Untreated alcohol use disorder in people who inject drugs (PWID) in France: a major barrier to HCV treatment uptake (the ANRS-FANTASIO study).

BACKGROUND AND AIMS: Although people who inject drugs (PWID) are the core at-risk population in the hepatitis C virus (HCV) epidemic in industrialized countries, few initiate treatment. Alcohol use disorder (AUD), common within this population, has been identified as a barrier to HCV treatment uptake in the general population. We investigated whether the arrival of new and well-tolerated HCV treatments (direct-acting antivirals: DAA) has improved HCV treatment uptake in French PWID compared with former treatments (pegylated interferon-based treatments: Peg-IFN).
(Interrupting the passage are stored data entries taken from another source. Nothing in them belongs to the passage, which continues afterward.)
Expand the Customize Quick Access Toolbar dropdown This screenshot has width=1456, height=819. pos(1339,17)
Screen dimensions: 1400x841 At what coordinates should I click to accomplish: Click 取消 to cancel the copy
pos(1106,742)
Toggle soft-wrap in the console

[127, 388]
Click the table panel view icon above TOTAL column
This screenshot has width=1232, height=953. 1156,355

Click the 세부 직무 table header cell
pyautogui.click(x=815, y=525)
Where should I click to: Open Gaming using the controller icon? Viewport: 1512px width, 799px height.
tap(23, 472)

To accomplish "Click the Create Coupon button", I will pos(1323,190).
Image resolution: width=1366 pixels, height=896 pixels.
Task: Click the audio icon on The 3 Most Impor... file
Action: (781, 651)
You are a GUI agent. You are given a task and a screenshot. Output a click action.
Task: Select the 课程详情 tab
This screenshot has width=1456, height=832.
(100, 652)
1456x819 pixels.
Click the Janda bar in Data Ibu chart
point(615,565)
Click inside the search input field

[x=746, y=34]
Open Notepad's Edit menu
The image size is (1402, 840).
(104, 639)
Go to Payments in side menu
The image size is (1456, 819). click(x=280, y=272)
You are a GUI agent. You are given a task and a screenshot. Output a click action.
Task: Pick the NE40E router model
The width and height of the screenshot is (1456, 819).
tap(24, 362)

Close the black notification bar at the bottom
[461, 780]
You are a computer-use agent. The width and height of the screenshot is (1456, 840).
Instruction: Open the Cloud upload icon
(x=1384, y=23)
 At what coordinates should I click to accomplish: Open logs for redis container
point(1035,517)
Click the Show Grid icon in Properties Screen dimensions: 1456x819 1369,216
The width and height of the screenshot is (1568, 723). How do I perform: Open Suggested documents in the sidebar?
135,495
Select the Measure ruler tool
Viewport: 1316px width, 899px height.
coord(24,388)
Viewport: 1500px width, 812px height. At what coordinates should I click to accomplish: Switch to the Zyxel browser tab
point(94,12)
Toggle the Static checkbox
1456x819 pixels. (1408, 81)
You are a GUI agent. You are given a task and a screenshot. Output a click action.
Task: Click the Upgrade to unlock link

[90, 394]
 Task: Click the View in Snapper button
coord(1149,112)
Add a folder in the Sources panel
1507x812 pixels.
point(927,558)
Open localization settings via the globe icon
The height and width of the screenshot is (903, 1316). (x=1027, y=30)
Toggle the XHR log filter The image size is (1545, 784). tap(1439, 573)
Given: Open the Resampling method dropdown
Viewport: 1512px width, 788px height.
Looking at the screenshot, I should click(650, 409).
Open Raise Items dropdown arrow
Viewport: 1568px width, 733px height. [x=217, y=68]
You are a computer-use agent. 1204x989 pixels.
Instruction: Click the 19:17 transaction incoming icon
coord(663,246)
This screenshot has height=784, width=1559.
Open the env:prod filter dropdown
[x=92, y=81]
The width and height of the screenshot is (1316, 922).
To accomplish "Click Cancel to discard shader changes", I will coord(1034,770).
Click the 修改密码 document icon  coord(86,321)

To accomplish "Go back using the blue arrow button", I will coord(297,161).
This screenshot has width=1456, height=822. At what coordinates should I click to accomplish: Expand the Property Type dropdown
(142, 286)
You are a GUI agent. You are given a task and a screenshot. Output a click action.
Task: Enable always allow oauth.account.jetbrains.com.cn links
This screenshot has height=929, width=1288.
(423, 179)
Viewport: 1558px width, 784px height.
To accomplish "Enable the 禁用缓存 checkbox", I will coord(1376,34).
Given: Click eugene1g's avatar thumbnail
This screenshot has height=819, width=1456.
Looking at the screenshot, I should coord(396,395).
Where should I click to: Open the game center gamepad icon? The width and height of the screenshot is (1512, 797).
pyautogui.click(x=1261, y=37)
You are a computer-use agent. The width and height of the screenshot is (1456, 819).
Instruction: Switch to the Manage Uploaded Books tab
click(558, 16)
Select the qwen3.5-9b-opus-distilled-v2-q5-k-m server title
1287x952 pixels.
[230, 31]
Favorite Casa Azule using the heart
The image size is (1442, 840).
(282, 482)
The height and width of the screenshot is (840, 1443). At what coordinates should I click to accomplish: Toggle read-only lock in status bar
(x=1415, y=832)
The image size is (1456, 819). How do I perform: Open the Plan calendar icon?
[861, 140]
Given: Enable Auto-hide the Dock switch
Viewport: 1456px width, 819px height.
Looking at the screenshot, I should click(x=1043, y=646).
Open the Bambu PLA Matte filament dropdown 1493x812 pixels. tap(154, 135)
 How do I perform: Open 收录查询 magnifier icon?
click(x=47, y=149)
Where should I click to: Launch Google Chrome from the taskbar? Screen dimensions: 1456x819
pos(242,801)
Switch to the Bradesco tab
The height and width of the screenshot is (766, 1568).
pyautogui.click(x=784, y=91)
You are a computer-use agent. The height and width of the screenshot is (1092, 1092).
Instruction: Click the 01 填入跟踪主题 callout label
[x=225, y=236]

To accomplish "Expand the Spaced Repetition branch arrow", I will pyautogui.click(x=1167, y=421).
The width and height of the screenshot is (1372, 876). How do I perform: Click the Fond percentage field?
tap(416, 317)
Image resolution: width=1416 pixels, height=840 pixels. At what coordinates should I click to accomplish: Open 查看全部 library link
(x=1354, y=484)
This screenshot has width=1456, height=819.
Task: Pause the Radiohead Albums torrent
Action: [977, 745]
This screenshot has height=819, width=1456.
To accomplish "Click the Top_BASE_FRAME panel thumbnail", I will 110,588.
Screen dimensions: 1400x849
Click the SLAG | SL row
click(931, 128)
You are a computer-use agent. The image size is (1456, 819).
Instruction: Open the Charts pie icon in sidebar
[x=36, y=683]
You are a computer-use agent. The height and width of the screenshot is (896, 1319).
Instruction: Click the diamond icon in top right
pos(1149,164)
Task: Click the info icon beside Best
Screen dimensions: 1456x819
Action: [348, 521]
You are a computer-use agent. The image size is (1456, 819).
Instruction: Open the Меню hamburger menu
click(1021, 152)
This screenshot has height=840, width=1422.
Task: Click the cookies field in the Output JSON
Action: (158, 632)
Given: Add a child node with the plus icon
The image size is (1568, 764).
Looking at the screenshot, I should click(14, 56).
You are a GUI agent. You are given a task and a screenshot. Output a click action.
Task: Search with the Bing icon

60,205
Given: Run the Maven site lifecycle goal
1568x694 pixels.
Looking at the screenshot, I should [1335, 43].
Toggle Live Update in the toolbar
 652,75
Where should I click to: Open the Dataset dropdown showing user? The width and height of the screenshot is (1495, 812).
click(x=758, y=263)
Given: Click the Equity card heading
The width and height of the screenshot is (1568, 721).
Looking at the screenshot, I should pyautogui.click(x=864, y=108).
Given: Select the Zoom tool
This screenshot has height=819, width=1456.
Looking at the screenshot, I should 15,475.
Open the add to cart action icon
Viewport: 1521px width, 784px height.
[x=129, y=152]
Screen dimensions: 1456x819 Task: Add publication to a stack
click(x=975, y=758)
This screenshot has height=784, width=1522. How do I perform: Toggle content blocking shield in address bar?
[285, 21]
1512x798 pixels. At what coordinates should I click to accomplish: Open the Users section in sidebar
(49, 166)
DESIGN: Using discrete-time Cox proportional hazards models based on exhaustive care delivery data, we tested for associations between AUD (defined by AUD-related long-term illness status, diagnosis coding during hospitalization and/or AUD pharmacological treatment) and first HCV treatment delivery, after adjusting for gender, age, complementary universal health cover, liver disease severity and type of opioid agonist therapy (OAT) received. Separate analyses were performed for 2012-13 (Peg-IFN era) and 2014-16 (DAA era). SETTING: France. PARTICIPANTS: All French people chronically HCV-infected who received OAT at least once during 2012-16 and were covered by the national health insurance (n = 24 831). MEASUREMENTS: Incidence rate of HCV treatment uptake, hazard ratios associated with AUD and other covariates. FINDINGS: Incidence rate (IR) of HCV treatment uptake per 100 person-years was 6.56, confidence interval (CI) = 6.30-6.84; and IR = 5.70, 95% CI = 5.51-5.89 for Peg-IFN-based treatment (2012-13) and DAA (2014-16), respectively. After multiple adjustment, people with AUD not receiving related medication had 30 and 14% lower Peg-IFN-based treatment and DAA uptake, respectively, than those without AUD [hazard ratio (HR) = 0.70, 95% CI = 0.62-0.80 and HR = 0.86, 95% CI = 0.78-0.94]. No difference was observed between those treated for AUD and those without AUD. CONCLUSIONS: Despite the benefits of direct-acting antiviral treatment, untreated alcohol use disorder appears to remain a major barrier to hepatitis C virus treatment access for people who inject drugs in France.